Pertama, LBH meminta Presiden meninjau ulang dan mencabut status PSN dari proyek-proyek yang didanai swasta apabila terbukti mengakibatkan perampasan ruang hidup warga dan melahirkan pelanggaran HAM.
Kedua, LBH mendesak Presiden memerintahkan Kapolri dan KASAD menghentikan intervensi represif berupa penggunaan kekuatan yang berlebihan dari aparat keamanan.
LBH juga meminta Kapolri agar menginstruksikan Kapolresta Tangerang untuk segera membebaskan 22 warga yang ditangkap dan menjunjung pemenuhan standar HAM dalam proses hukum yang berlaku.

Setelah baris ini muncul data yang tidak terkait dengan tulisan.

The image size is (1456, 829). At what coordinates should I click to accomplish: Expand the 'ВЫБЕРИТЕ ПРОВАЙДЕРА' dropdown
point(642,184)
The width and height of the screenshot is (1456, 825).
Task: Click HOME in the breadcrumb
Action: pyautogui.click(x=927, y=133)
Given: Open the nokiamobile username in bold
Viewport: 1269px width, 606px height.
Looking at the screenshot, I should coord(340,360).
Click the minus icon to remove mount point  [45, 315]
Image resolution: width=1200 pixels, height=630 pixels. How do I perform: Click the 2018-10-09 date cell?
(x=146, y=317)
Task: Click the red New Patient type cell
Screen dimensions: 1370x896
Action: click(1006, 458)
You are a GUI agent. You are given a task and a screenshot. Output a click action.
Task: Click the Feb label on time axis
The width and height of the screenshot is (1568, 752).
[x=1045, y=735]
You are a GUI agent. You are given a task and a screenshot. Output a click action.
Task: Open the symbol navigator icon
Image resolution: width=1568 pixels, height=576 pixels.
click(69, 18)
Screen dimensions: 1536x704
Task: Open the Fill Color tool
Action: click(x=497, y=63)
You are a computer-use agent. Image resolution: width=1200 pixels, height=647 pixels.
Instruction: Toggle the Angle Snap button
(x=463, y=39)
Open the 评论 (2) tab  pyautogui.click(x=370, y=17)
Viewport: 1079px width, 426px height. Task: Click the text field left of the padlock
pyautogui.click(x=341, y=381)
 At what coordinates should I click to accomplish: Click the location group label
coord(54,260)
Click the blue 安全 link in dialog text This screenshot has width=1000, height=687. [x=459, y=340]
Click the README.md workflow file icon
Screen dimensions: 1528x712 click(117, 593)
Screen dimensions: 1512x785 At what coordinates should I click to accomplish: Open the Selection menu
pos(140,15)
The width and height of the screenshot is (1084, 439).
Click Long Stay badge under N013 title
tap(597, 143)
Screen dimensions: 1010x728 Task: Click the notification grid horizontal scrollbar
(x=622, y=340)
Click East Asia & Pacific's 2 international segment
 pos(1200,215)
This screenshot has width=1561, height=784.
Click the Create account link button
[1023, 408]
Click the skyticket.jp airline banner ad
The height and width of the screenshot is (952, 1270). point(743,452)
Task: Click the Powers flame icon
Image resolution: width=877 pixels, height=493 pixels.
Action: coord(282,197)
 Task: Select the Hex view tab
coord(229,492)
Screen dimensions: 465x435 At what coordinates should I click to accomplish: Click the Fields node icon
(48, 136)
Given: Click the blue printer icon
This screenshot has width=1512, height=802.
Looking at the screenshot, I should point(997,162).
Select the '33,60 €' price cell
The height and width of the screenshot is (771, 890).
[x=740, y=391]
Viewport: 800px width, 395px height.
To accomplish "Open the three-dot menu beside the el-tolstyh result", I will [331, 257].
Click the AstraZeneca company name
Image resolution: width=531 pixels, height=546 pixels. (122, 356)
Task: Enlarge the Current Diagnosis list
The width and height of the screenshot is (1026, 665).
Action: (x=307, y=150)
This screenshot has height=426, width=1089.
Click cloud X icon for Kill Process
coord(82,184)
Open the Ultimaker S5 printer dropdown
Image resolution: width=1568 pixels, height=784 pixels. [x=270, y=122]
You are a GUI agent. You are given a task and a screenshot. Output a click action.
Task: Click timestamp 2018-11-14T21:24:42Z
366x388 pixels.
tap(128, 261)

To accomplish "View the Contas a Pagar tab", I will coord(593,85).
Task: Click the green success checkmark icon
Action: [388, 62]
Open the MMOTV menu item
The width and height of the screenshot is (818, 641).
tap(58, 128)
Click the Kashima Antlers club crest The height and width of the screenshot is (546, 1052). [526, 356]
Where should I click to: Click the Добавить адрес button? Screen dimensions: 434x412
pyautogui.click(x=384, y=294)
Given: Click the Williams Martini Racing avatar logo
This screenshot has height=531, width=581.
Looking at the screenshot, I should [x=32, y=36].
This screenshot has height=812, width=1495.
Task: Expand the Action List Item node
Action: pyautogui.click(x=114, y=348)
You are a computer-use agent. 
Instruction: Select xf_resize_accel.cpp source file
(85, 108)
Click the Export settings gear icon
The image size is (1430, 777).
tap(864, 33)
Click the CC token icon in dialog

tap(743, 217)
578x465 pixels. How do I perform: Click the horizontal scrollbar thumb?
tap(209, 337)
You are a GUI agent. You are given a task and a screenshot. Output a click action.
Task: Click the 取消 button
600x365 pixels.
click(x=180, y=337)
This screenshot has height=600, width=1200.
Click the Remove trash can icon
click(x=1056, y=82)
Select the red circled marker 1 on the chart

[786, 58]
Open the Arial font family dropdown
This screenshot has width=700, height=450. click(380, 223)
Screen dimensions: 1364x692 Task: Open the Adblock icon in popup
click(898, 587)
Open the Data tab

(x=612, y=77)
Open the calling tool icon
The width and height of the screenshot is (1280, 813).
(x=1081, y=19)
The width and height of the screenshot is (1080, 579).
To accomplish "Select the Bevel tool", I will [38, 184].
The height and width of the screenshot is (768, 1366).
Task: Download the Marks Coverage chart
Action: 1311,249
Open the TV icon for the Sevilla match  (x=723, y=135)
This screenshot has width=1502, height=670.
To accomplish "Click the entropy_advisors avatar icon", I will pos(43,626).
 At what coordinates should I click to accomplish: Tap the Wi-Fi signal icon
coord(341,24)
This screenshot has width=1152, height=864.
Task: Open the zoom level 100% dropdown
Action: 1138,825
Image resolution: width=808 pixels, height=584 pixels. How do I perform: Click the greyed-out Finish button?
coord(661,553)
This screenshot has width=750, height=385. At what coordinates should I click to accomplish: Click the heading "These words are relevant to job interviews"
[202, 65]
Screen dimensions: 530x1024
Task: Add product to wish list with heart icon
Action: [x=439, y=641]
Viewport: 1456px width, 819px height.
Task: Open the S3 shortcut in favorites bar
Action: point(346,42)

Tuntutan keempat LBH meminta Bupati Tangerang menghentikan sementara pembangunan PIK 2 di Jakarta ini, serta mengevaluasi operasional proyek yang melanggar aturan.
Dan LBH juga menuntut tanggung jawab dari PT Pantai Indah Kapuk Dua Tbk. atas berbagai dampak kesehatan, ekonomi, dan sosial yang ditimbulkan akibat proyek yang dinilai ceroboh dan bertentangan dengan hukum.*** (Aliya Farras Prastina)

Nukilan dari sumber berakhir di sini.